I read one of these articles in either Allure or Jane magazine or one of those kinds of ‘zines. The thought struck me as I read it that the author of the article, and book the article was about, had a priority problem. I’ve written about this before. The idea that children are a right and commodity that is second to our happiness, but something we should have and deserve. This idea scares me. As a teacher I see it as a real problem.


That is not to say I have an issue with working parents. I know lots of really good working parents. They work because it really is a financial necessity or because they really find joy and value in their work, but their kids are still their priority in life. They recognize that they chose to have these children (right or wrong, apparently we really do have the choice these days…) and they take that seriously. Sometimes they only have one or two kids, just as often they have more, but they are good parents because of their priorities, not their occupation or status as working, single, married or SAH parents.


Rachel Ray is a really interesting TV personality to me. She didn’t get married until 35 and has said, point blank, that she is not having kids because she is too busy to make them a priority. I admire her for that. She advocates a lot for kids, for parents cooking with kids and even paid for the Prom in Enterprise, Alabama, where those high school children were devastated by a tornado that killed five at the school. She understands how important parenting is. That is why she has decided not to be one. I imagine there are people that think she is crazy, selfish or think she doesn’t like children. Maybe in the sense that her own success is her priority they are kind of right, but with no children who is that hurting, and it allows her to focus on other things that are good and helpful in the world.


I am not married and I do not have children. I am responsible only for myself (OK, and Nana, but that’s an odd situation). I have to take care of myself. I have to know that I can take care of myself. I also need to find satisfaction in what I am doing, feel like I matter and am making a difference. If I had a husband and children, my priority would be different. My first priority would be to my children and what was best for them. If we needed the money, then my working would be best for them, but they would be the priority, not my own success. If we didn’t need the money, then I would stay home. That’s not to say that I would do nothing with the work I have done so far in my life. I might write or home school or be involved in educational organizations (especially if I had my PhD) but my kids would still be my priority.


Also, it would matter to me to know that I was at home, trusting my husband to provide for our children and I, in a word – submitting, not because I had to, or because I had no options, but because I wanted to and choose to, for my sake and for the sake of our children. It would also matter to me that if something happened to my husband, I could still provide for my children and not be afraid of how we would be able to deal with the problem. It is true there is insurance and financial planning, and I would hope the kind of person I would marry would think of those things in case something happened to him, but I also have seen enough of life to know that sometimes it is not that simple.

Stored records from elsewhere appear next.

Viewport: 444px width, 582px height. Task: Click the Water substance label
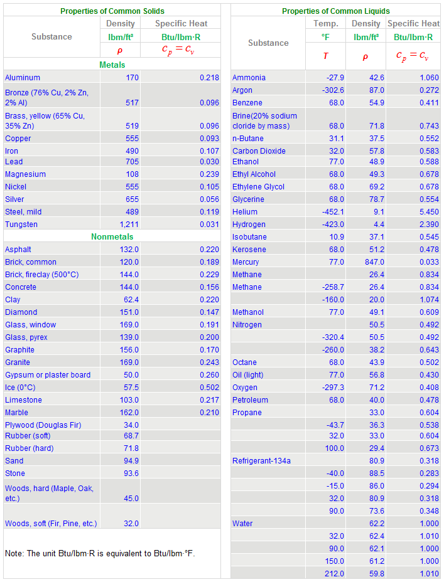[242, 523]
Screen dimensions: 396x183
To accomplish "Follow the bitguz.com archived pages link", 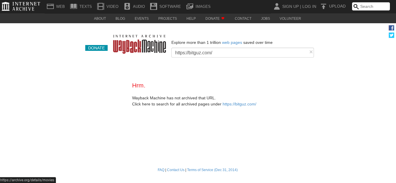I will (x=239, y=104).
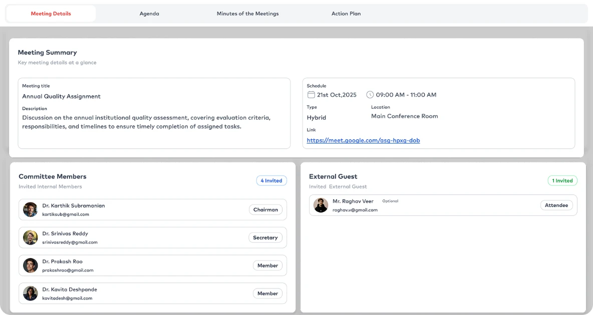The image size is (593, 315).
Task: Click Dr. Kavita Deshpande's profile photo
Action: click(31, 294)
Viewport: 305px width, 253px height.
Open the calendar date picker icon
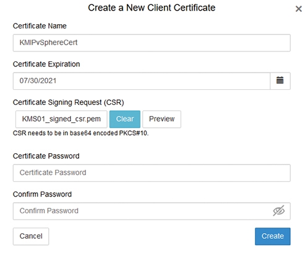[280, 81]
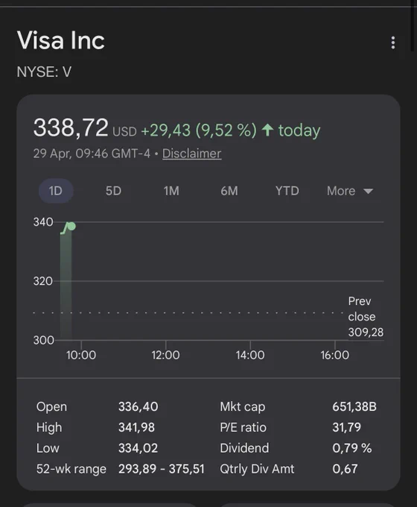The width and height of the screenshot is (417, 507).
Task: Select the 1D chart range
Action: coord(56,191)
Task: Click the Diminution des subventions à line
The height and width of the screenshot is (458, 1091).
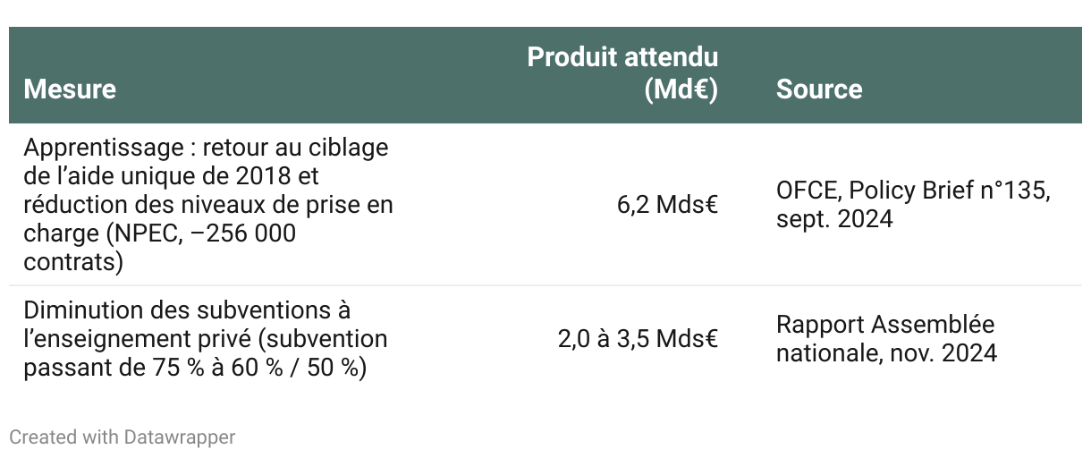Action: (187, 310)
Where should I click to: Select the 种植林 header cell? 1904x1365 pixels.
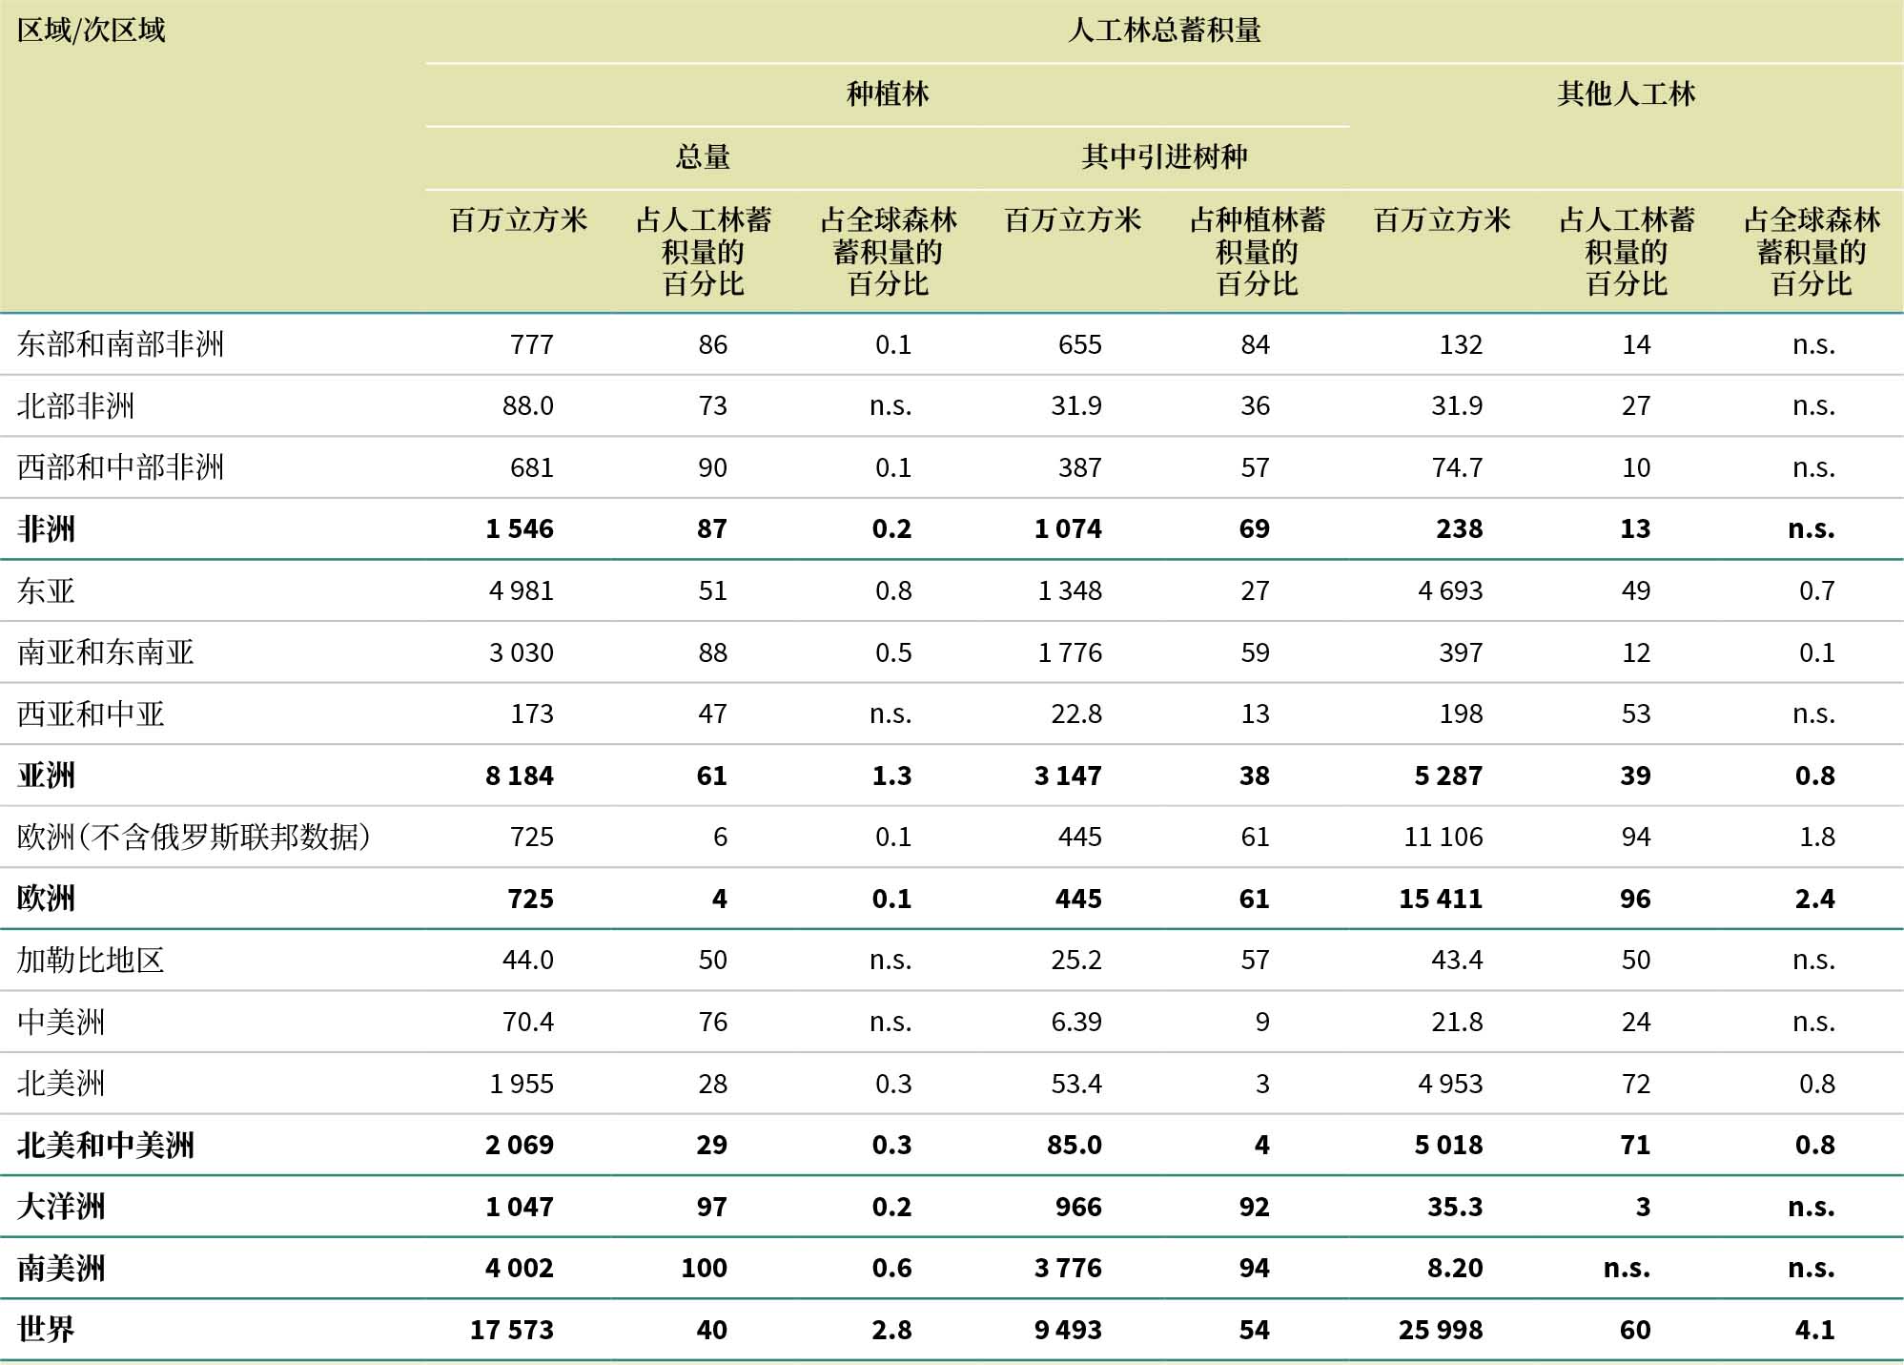coord(887,93)
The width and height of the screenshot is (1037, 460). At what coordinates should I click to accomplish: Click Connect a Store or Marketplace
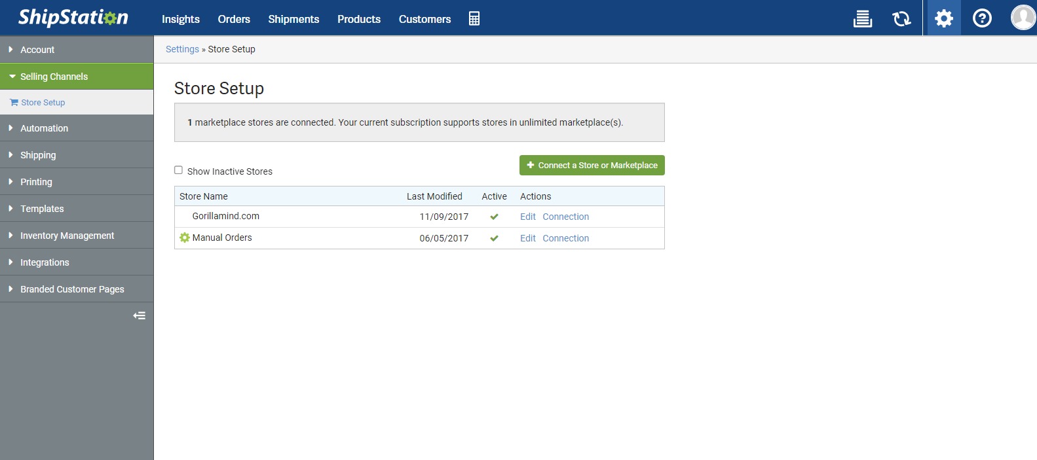click(592, 166)
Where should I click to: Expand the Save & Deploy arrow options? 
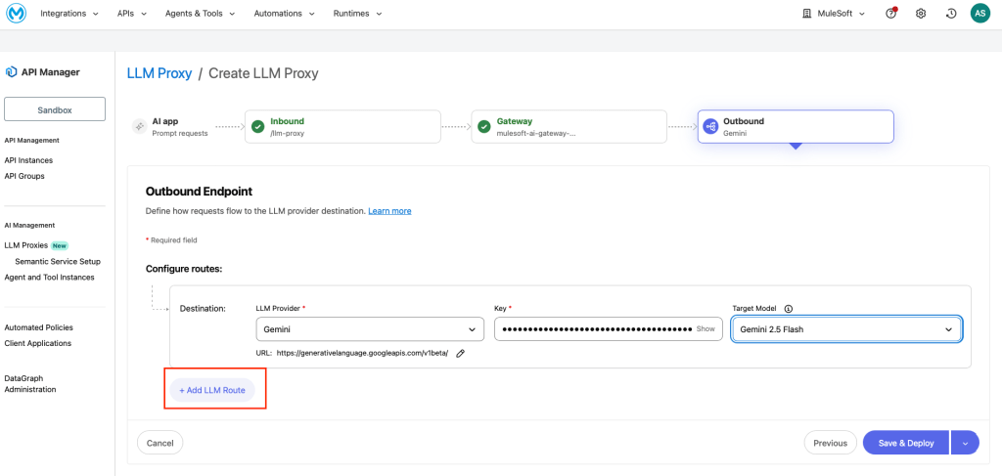[x=964, y=443]
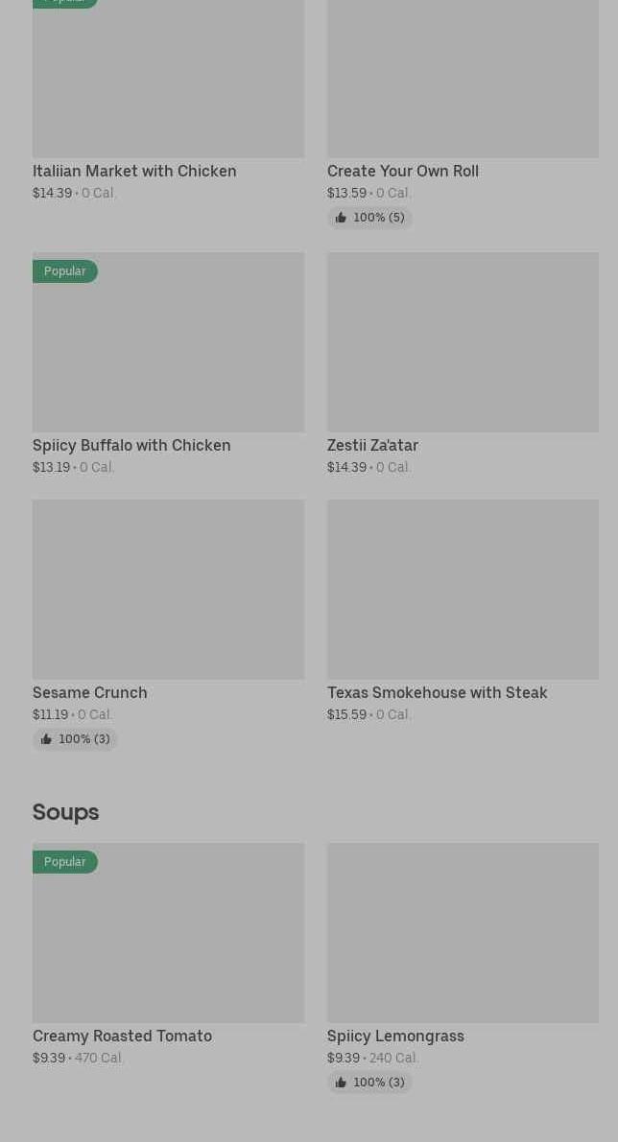The image size is (618, 1142).
Task: Select Spiicy Buffalo with Chicken title
Action: point(131,445)
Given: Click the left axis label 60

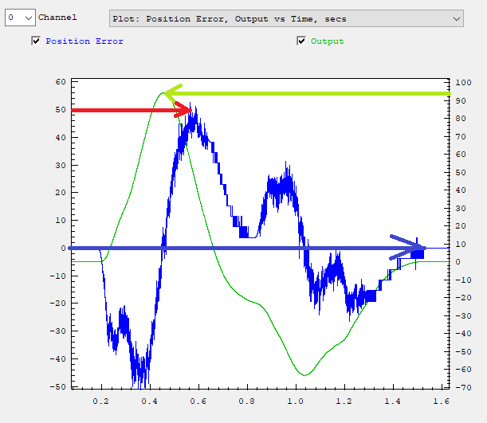Looking at the screenshot, I should (60, 82).
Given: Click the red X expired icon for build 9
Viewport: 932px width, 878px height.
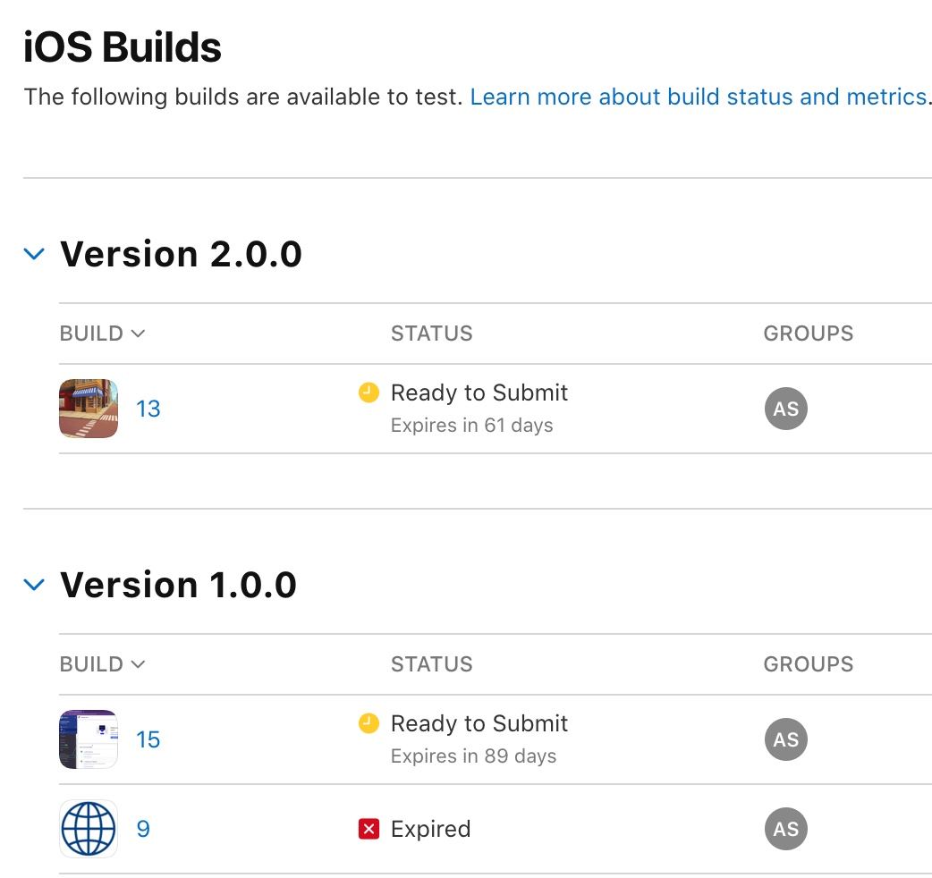Looking at the screenshot, I should 369,829.
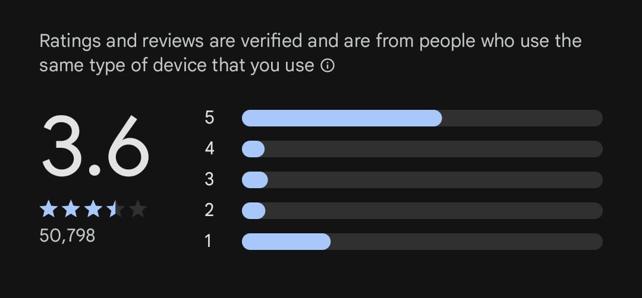Click the half-filled fourth star
Viewport: 642px width, 298px height.
click(x=115, y=209)
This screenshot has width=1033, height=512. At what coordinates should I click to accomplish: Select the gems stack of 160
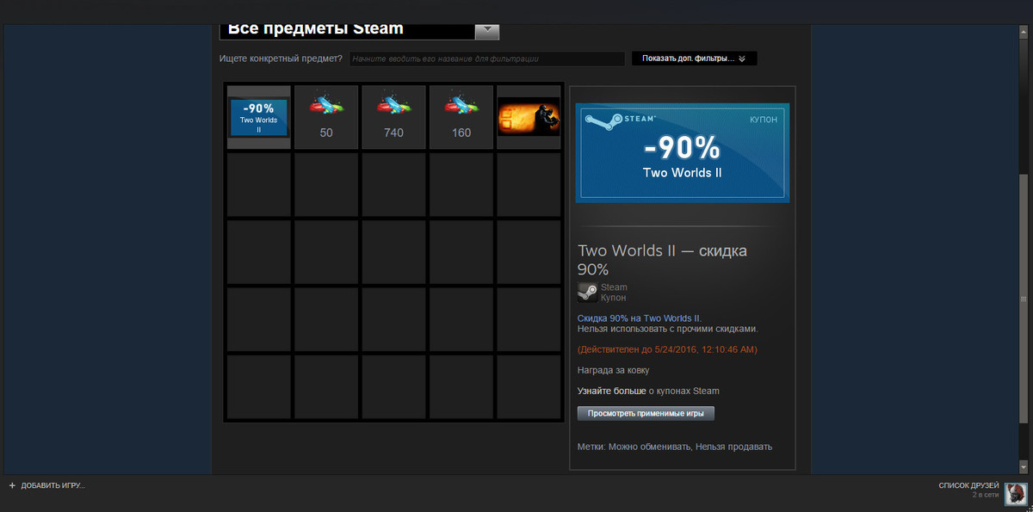point(461,117)
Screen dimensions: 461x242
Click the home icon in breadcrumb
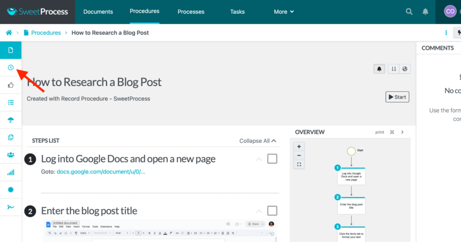tap(9, 33)
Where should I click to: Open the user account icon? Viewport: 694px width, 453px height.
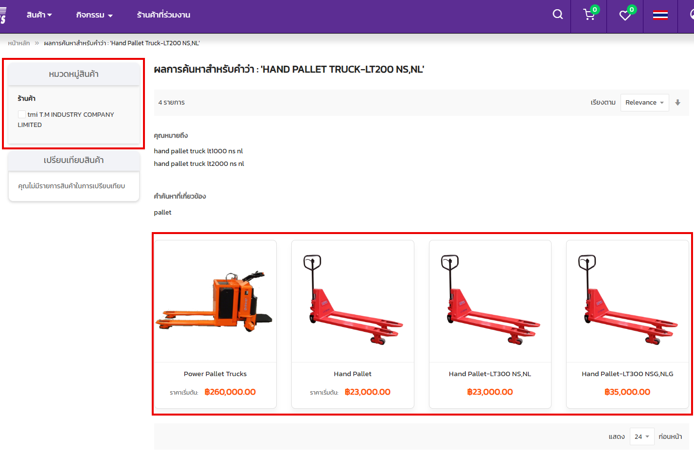coord(692,15)
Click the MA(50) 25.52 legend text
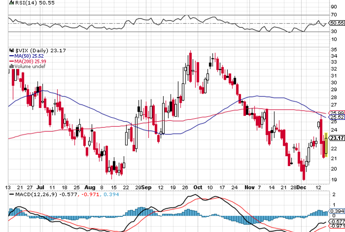345x232 pixels. tap(29, 56)
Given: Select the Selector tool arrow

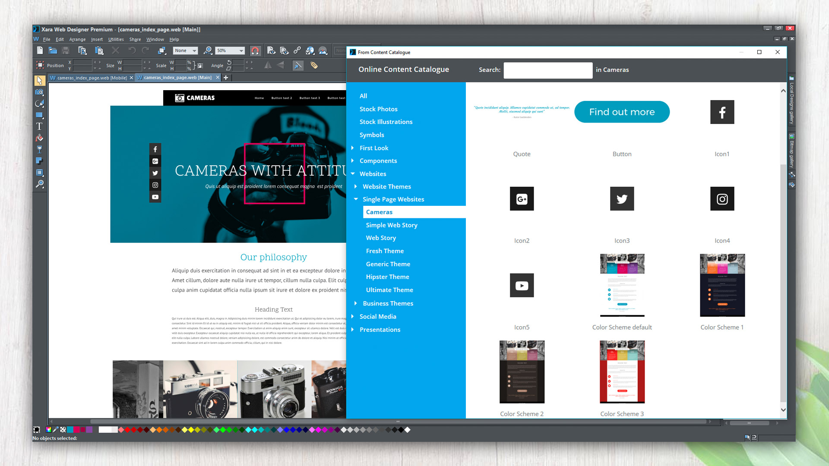Looking at the screenshot, I should pos(39,81).
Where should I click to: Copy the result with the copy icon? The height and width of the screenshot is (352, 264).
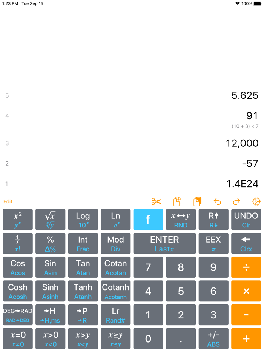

I also do know that my career is very satisfying to me. While I don’t think of myself as ambitious, I have been told that I have some characteristics of professional ambition. I guess mostly that is just that I want to do the best job I can, I want to be effective and I want to have a positive effect on my world and my profession. However, if I choose to have children, then I have to choose to be effective and effective the world positively first and formost through them.


Anyway. The article really disturbed me. Not because it attacks SAHM’s as ambitious or making poor choices (that is kind of the icing on the cake) but because again parenting is relegated to something we do to be fulfilled, yet secondary to our own needs. This is why I find myself so exasperated with so many of my students. If their parents think like this, it explains a lot about their behavior.